**** Excerpted records
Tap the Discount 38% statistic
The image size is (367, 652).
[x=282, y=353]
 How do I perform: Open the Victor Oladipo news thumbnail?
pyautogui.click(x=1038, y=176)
********
[Instructions to follow]
Output each line of the material exactly as it was written above.

[Solved problem]
Tap the Discount 38% statistic
The image size is (367, 652).
[x=282, y=353]
 How do I perform: Open the Victor Oladipo news thumbnail?
pyautogui.click(x=1038, y=176)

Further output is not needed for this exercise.